John Armitage, professor of media, Northumbria University, is reading Verena Andermatt Conley's Spatial Ecologies: Urban Sites, State and World-Space in French Cultural Theory (Liverpool University Press, 2012). "A novel explanation by a perceptive critic, wherein Conley ponders the 'spatial turn' in French critical theory from 1968 to 2012, and from Henri Lefebvre and Paul Virilio to Etienne Balibar. Assessing the postmodern experience of space and politics, economics and time, this book is an extraordinary reflection on questions of space in the epoch of late capitalism."
Andrea Cremer, author of the Nightshade trilogy of novels and assistant professor of history at Macalester College in Minnesota, is reading Sylvia Day's Bared to You (Penguin, 2012). "The rush of erotic fiction into the hands of mainstream readers invites consideration of whether 21st-century society is flirting with a new normative sexual epoch. Day's novel explores this issue unflinchingly and compellingly by pairing her narrative of sexual temptation and emotional risk with character studies that mirror divisive social and cultural issues of identity, trauma, repression and liberation."

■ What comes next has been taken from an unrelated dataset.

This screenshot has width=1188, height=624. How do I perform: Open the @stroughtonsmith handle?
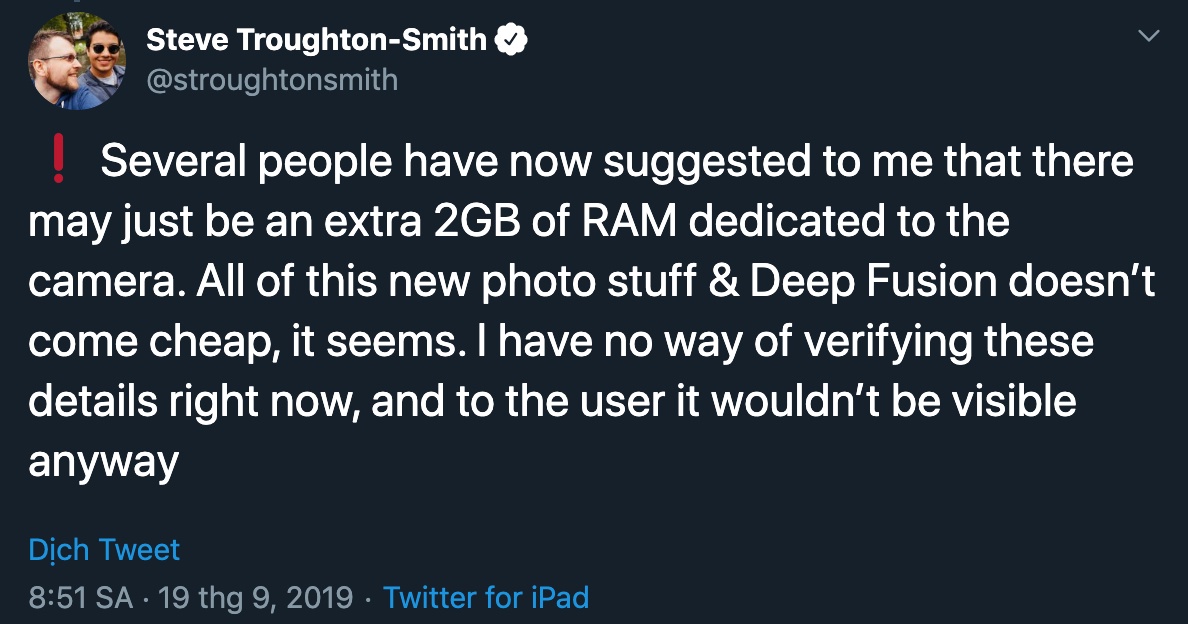tap(271, 79)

Megan Crawford, reader in the Faculty of Education, University of Cambridge, is reading Orhan Pamuk's My Name Is Red (Faber, 2002). "Recommended to me as a way of understanding Turkey, this is a fascinating glimpse of what makes culture and how people in the past are closely connected to the present. The murder mystery at the heart of the novel is compelling, and multiple narrators add depth to the writing. I had no idea what was happening until near the end, or why red was in the title. It has helped me understand a little more about the heart of a country."

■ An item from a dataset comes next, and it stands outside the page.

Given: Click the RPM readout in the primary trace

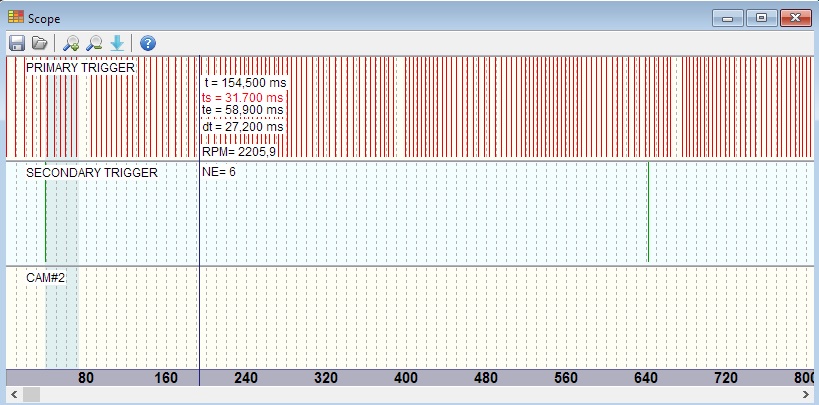Looking at the screenshot, I should tap(239, 151).
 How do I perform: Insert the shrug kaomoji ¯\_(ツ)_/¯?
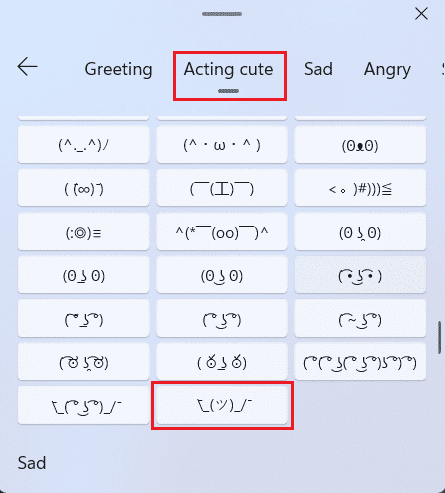(x=222, y=405)
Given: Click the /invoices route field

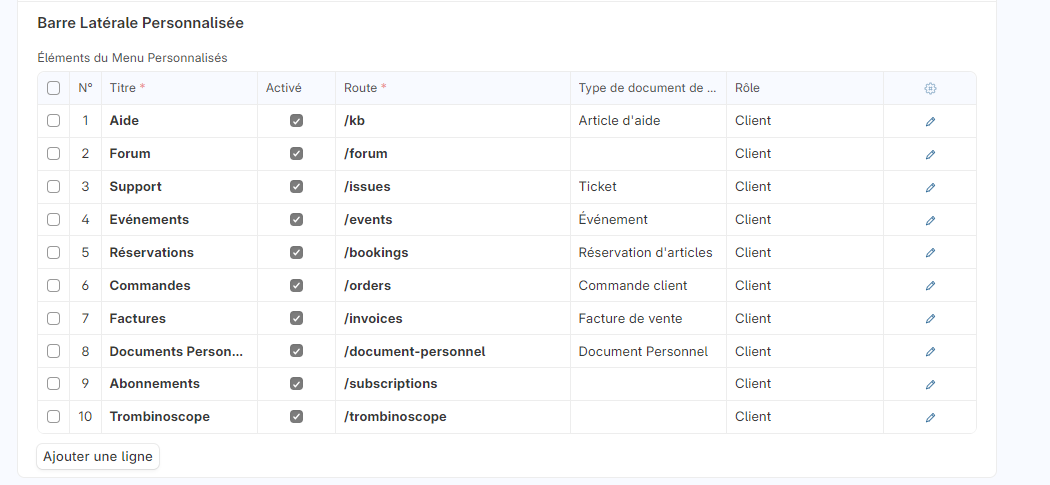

Barry Hymer, professor of psychology in education, University of Cumbria, is reading Mandy Swann, Alison Peacock, Susan Hart and Mary Jane Drummond's Creating Learning without Limits (Open University Press, 2012). "This book's predecessor (Learning without Limits) did as much as anything to cast the conflicted concept of 'ability' in its rightful, lowly place. As the story of just how an English primary school asserted the power of very non-deterministic values, this sequel combines strong scholarship with an equally valuable route map."
Judith Weingarten, Aegean archaeologist and member of the British School at Athens, is reading De Ruyter: Dutch Admiral (Karwansaray, 2012). "Kudos to this new publisher's courage in these crisis years. Michiel De Ruyter, son of a beer porter, became the sea hero of his time, commanding the Dutch fleet in battles against England, Sweden and France. His most famous exploit was his raid on the Medway in 1667, destroying British warships and towing the enemy flagship, Royal Charles, back to Holland. Lead editor Jaap R. Bruijn throws us into the deep end of this maritime world, with glorious illustrations of ships and sea battles when the Dutch Republic ruled the waves."